Choosing something of $0$ probability

What you're looking at here is the difference between impossible and probability zero. An impossible event is one which literally cannot happen; for instance, choosing a random number between $0$ and $1$ and getting a result of $5$. These events aren't even conceivable within the universe of discussion.

A probability $0$ event is one which is conceivable within the universe we're discussing, but which has no positive likelihood of occuring. Your example -- choosing a random number in $[0,1]$ and getting $0.5$ -- is a great one. Another good example is the event that a coin is flipped, then flipped again, then again... and so on forever, and always ends up heads. It could happen... but in (literally) all probability, it won't.

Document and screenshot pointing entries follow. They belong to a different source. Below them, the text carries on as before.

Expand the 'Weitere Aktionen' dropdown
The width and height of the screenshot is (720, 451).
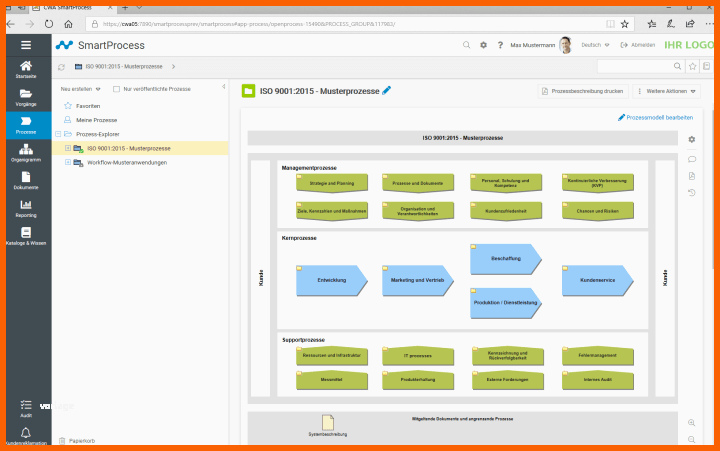coord(666,91)
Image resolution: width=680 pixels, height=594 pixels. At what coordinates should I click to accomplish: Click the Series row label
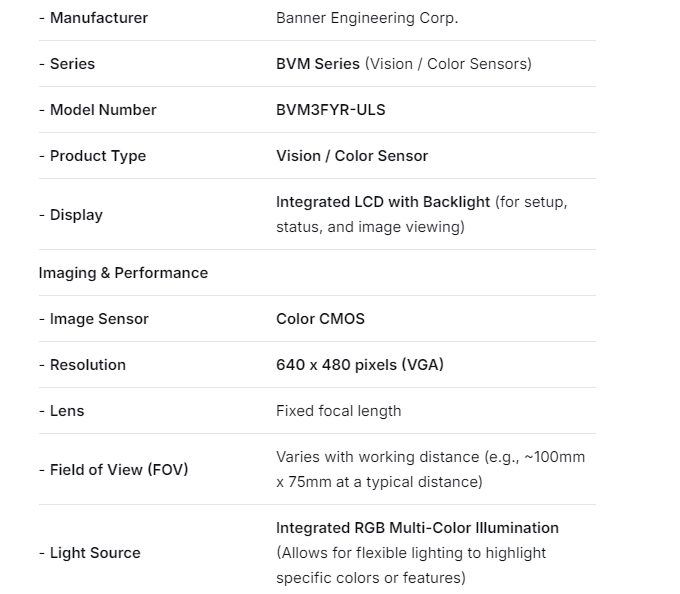pyautogui.click(x=73, y=64)
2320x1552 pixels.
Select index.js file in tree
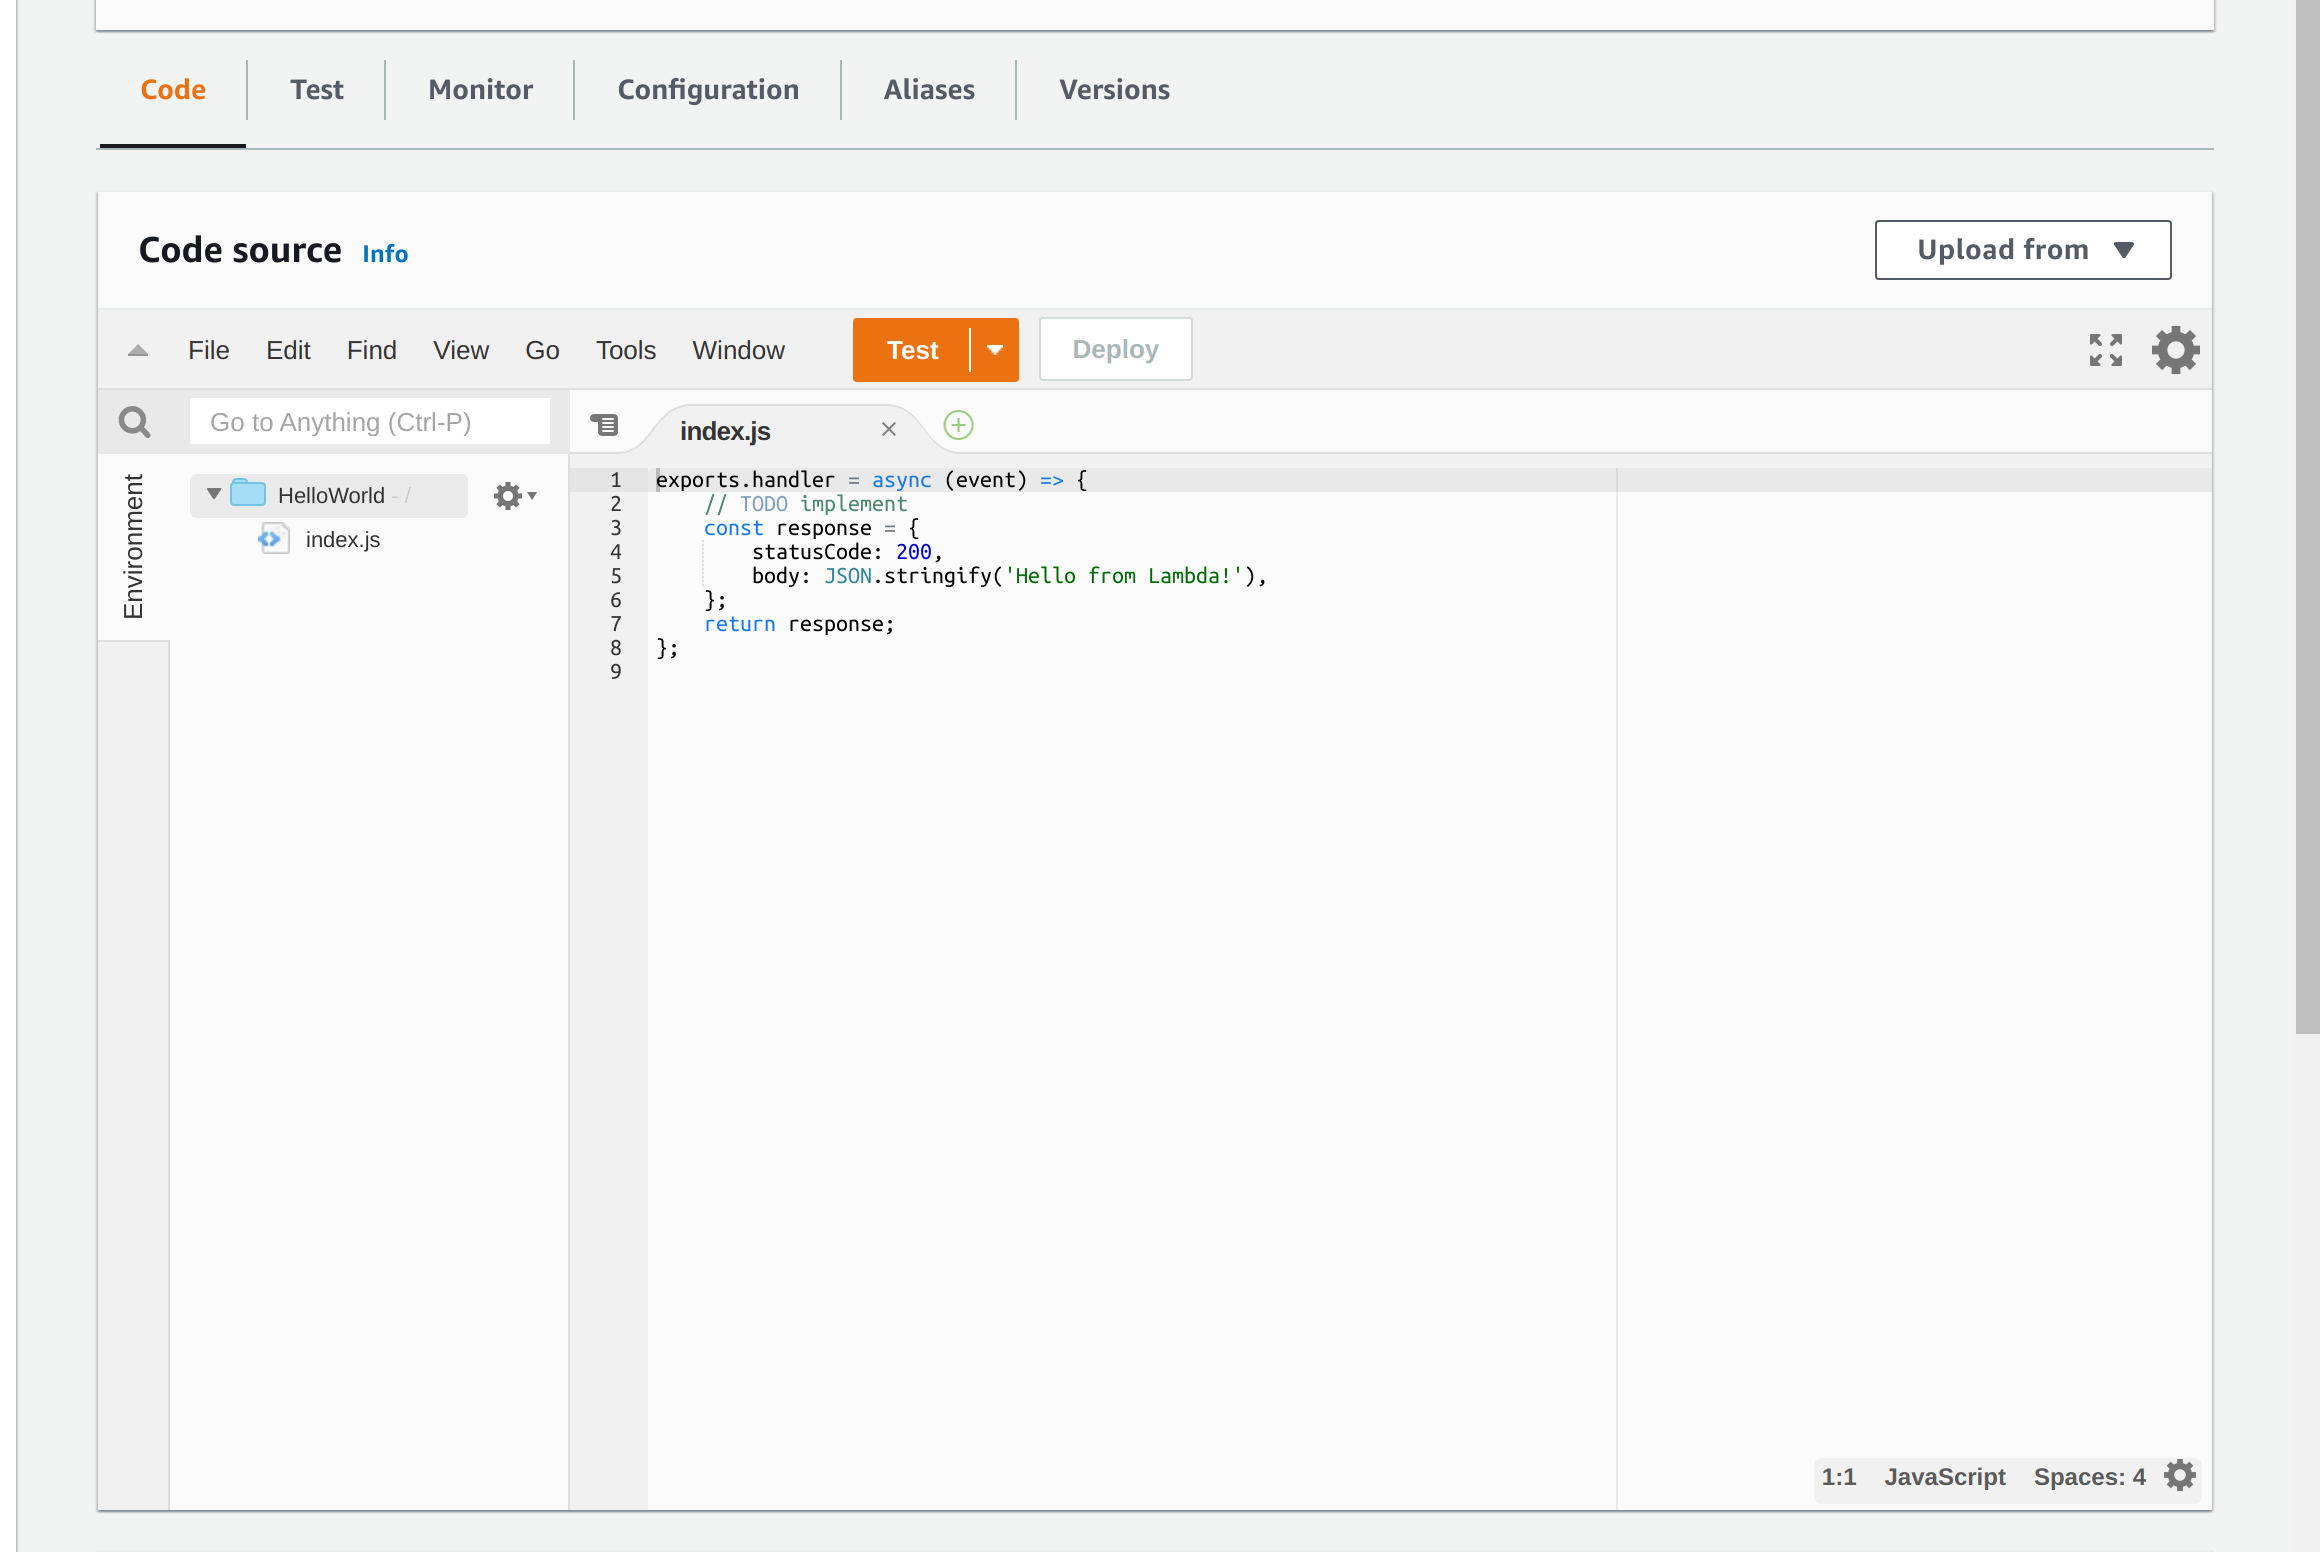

Remember that mathematics deals with an idealized model of the world. In reality you cannot observe an event that has an infinite (let alone uncountable) number of possible outcomes; even if the underlying physics of your random process is truly continuous, you cannot measure the $0.5$ outcome exactly. You might only be able to say for sure that the outcome was between, say, $0.499999$ and $0.500001$. And the event that $0.499999 < X < 0.500001$ where $X$ is uniformly distributed over $(0,1)$ has a non-zero probability.

In the idealized mathematical model, on the other hand, probability measure of a continuous random variable is a matter of integral calculus. The probability of any one exact observation is zero (the result of multiplying a zero-width interval by the pdf at that point), but the total probability over all the observations in a range is the integral of the pdf over that range, which is non-zero.